### Exercise aim
The required result is a line count: how many lines in this data hold the word "button". Give only that.

### Supplied material
· · · · ·
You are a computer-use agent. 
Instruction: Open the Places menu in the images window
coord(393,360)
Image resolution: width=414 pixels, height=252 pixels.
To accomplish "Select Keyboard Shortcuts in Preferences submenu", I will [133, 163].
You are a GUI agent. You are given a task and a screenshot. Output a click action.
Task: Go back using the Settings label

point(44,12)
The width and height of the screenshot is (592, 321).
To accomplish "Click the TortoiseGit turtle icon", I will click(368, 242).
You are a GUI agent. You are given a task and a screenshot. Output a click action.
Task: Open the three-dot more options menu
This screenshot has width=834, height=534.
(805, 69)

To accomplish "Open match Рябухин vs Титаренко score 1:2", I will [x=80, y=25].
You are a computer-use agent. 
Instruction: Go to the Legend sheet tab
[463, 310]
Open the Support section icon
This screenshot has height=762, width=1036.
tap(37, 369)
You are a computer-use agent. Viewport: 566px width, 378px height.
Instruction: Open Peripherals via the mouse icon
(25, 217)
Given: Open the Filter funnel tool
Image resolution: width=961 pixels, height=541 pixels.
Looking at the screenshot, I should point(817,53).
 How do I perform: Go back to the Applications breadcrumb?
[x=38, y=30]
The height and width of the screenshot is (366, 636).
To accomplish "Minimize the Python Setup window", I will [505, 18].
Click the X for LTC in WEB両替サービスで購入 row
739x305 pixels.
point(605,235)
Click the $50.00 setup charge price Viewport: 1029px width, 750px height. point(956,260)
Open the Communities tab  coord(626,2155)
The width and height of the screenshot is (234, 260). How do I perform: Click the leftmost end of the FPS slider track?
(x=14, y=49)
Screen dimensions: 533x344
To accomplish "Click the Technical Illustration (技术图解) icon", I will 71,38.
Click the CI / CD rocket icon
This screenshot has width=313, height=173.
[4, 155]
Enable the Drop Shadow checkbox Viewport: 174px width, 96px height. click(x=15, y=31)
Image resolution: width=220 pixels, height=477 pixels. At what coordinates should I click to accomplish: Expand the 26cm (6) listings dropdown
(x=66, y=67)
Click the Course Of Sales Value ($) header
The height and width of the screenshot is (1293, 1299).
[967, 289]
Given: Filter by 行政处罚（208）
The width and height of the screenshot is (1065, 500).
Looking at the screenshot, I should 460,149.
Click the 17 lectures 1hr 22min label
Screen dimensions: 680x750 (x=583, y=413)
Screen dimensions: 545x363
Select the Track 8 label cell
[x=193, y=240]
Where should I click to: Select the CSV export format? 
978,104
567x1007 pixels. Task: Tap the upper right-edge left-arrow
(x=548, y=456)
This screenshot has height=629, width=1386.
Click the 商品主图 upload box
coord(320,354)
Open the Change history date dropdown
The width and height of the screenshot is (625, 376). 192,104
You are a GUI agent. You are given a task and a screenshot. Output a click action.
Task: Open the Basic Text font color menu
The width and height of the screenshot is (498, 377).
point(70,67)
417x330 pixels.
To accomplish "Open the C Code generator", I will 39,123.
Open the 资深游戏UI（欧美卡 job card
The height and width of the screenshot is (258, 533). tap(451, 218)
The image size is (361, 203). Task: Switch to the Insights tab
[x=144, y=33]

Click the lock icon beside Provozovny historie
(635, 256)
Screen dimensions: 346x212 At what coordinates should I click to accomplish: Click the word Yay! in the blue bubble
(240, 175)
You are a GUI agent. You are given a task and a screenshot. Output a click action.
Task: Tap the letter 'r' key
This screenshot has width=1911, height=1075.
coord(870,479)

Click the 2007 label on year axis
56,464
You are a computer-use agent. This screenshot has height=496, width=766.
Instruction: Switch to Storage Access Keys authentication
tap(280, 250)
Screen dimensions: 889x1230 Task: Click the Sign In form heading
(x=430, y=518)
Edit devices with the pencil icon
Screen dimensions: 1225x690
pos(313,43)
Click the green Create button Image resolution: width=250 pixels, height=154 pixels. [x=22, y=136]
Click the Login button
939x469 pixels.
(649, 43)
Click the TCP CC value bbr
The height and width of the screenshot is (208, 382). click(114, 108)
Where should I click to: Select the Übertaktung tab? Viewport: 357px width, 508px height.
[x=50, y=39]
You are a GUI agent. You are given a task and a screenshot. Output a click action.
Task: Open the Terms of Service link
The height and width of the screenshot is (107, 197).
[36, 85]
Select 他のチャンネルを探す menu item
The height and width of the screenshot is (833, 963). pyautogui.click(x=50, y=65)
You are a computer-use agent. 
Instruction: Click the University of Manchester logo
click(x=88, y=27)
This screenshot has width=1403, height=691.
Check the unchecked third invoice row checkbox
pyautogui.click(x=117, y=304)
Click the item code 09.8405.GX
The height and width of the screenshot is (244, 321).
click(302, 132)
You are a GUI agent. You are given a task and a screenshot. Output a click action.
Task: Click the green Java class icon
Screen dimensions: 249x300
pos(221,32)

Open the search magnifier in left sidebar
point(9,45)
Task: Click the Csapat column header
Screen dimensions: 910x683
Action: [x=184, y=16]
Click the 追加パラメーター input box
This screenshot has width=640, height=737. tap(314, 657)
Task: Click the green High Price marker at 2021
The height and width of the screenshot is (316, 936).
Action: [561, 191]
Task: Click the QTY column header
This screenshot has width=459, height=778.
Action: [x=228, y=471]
· · · · ·
### Task solution
2